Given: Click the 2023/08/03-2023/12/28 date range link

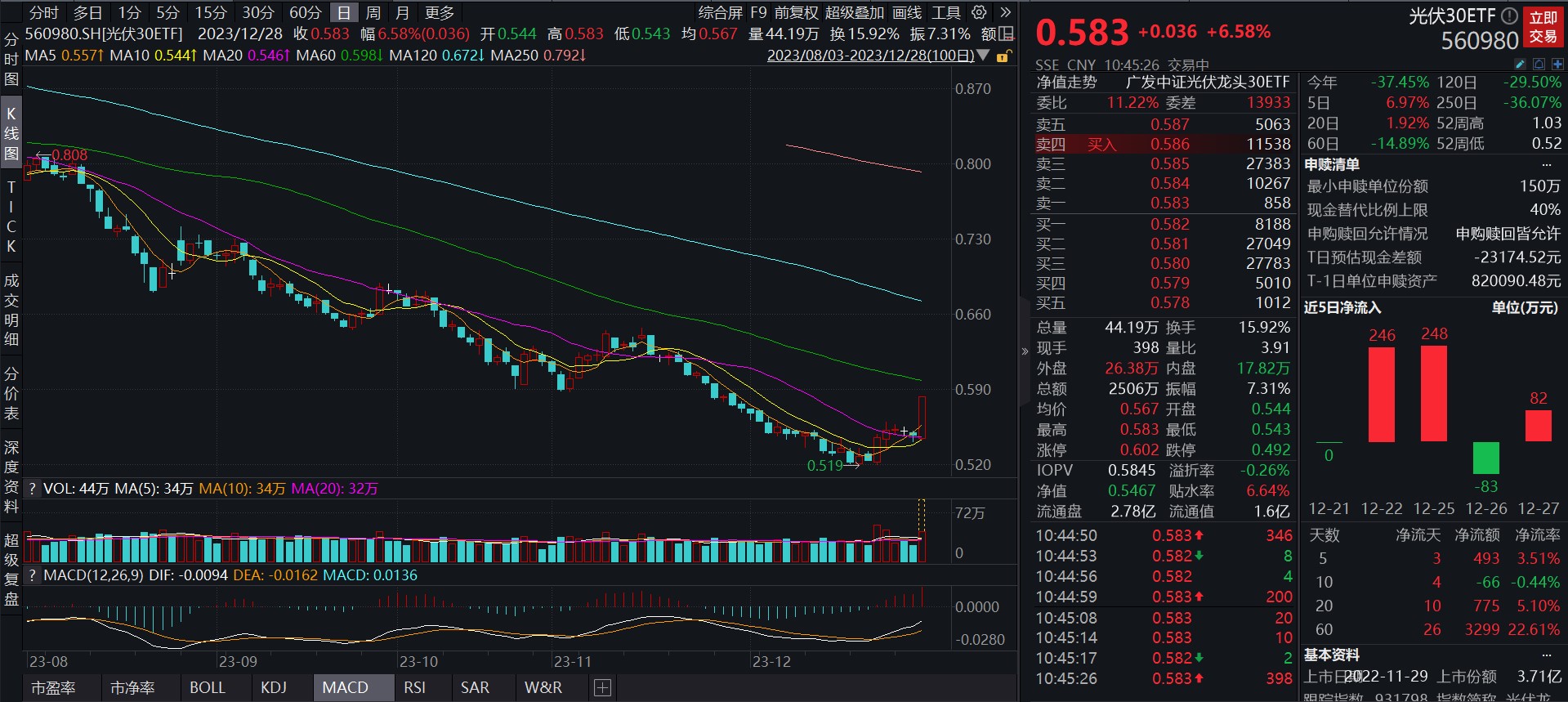Looking at the screenshot, I should 870,56.
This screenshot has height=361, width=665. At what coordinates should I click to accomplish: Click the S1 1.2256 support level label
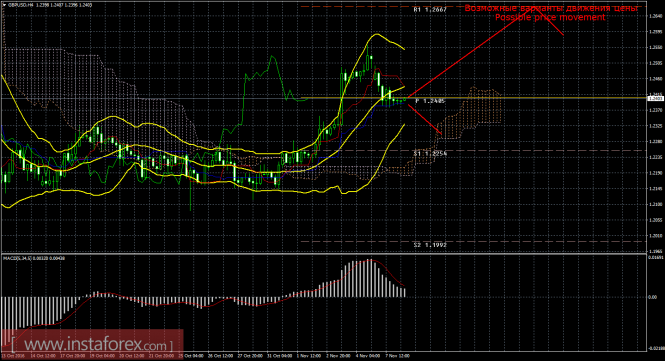pyautogui.click(x=430, y=153)
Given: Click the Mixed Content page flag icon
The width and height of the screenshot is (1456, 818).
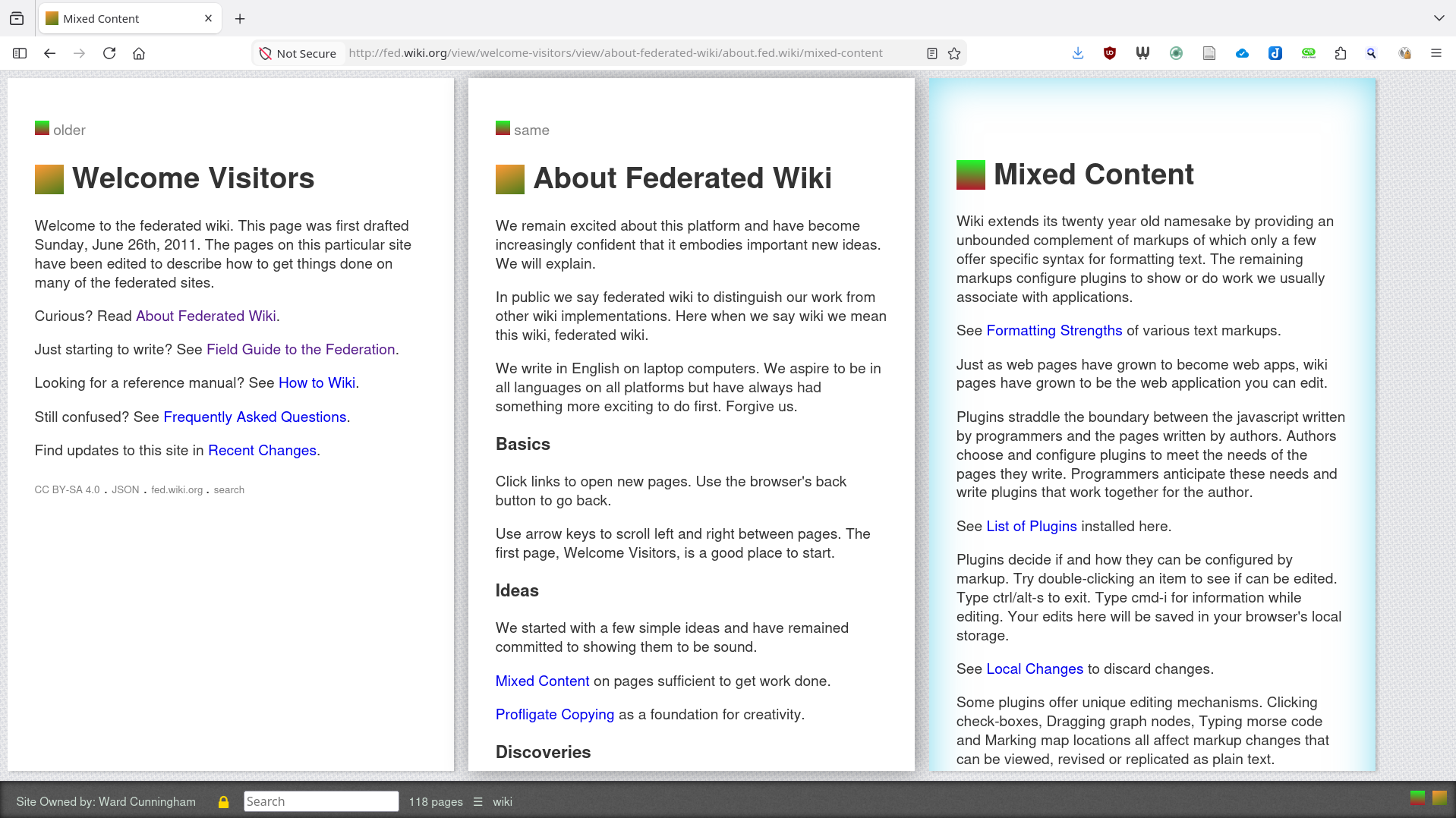Looking at the screenshot, I should tap(970, 175).
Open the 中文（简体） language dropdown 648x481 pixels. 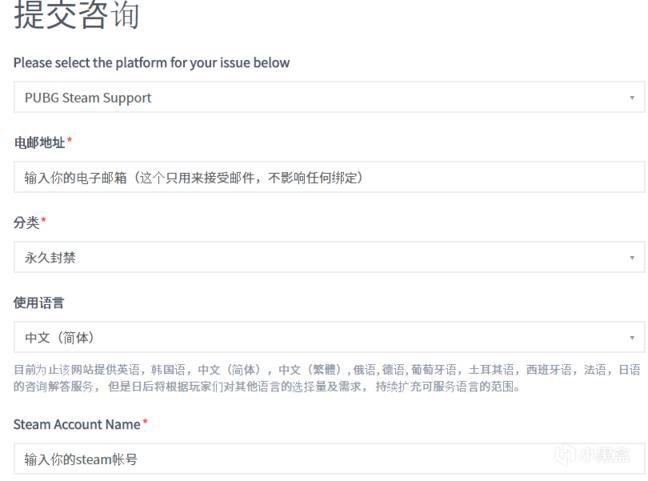click(300, 337)
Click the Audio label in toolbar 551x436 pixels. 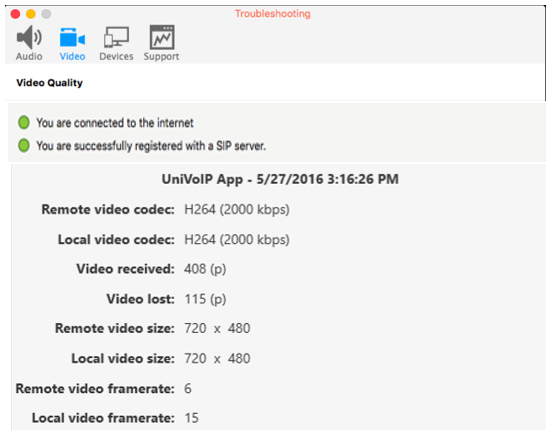coord(29,56)
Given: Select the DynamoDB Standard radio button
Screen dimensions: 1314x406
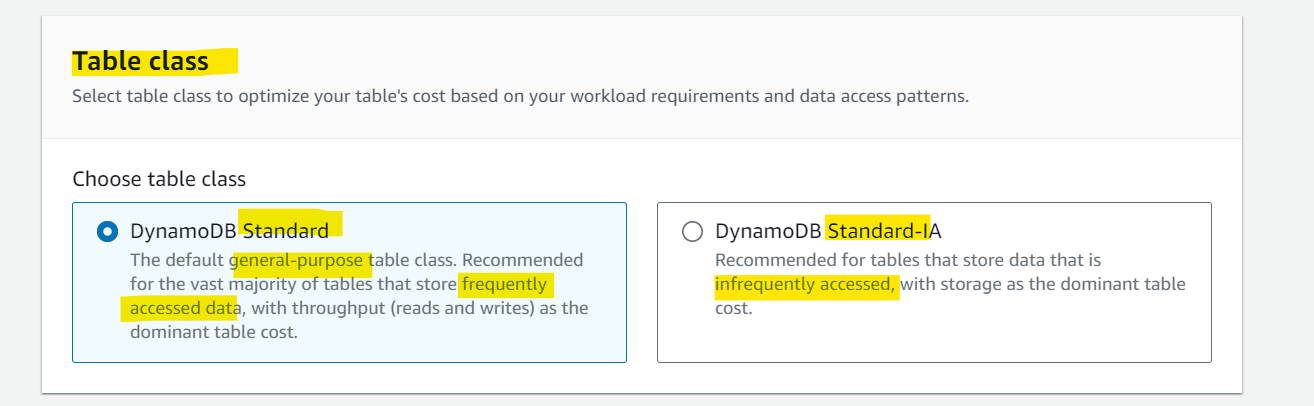Looking at the screenshot, I should click(x=106, y=231).
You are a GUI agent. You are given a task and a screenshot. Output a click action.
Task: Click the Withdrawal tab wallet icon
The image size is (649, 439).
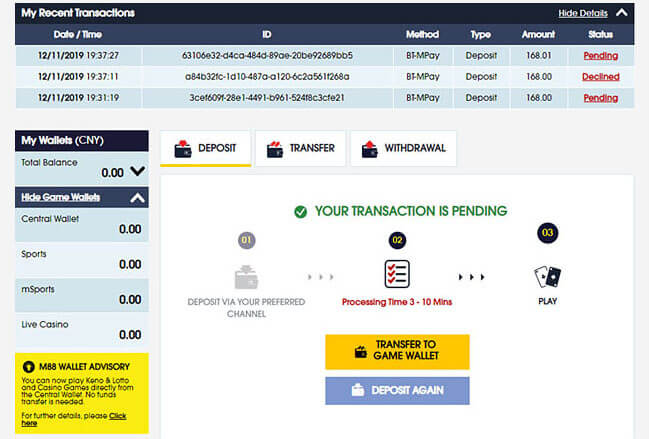click(369, 149)
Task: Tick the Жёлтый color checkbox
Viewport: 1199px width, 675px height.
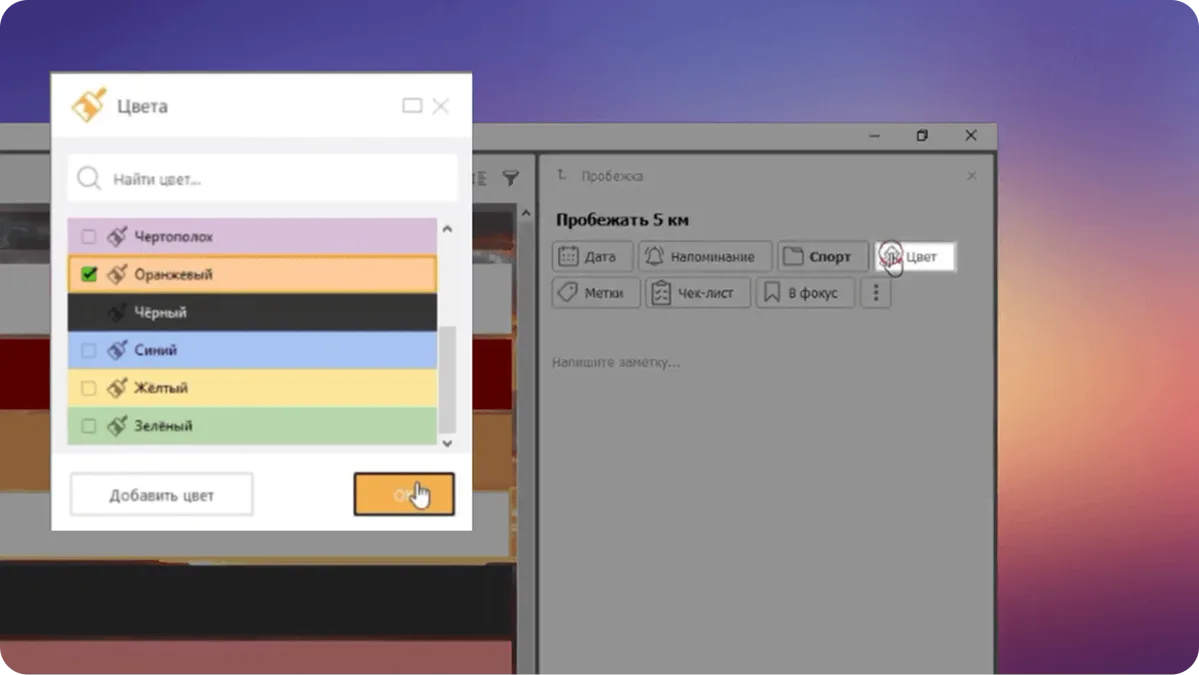Action: [x=89, y=388]
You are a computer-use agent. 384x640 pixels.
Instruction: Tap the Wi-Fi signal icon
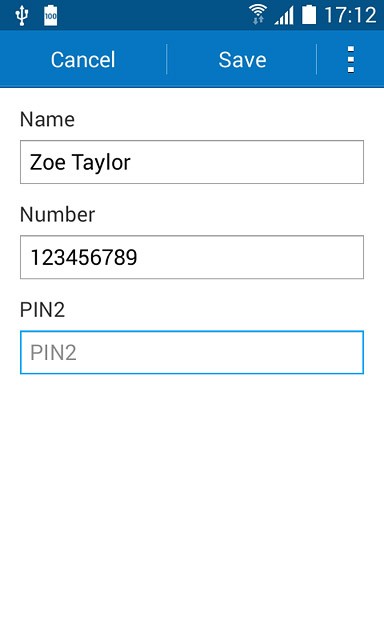coord(258,15)
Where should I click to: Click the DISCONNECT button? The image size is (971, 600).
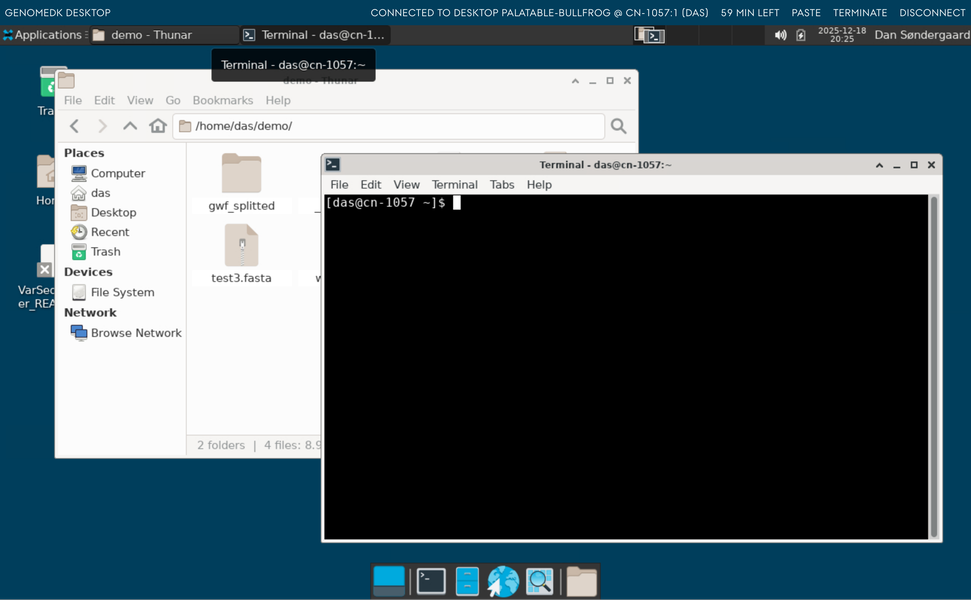(x=932, y=13)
━━━━━━━━
◆ Task to carry out: Exactly the lines from the one that contains "Viewport: 1199px width, 675px height." to the last line of the data, both included, should be set down, and no pictures should appear among them.

◆ Result for this task:
Viewport: 1199px width, 675px height.
Action: [x=89, y=388]
You are a computer-use agent. 384x640 pixels.
Instruction: Tap the Wi-Fi signal icon
coord(258,15)
Where should I click to: Click the DISCONNECT button? The image size is (971, 600).
(x=932, y=13)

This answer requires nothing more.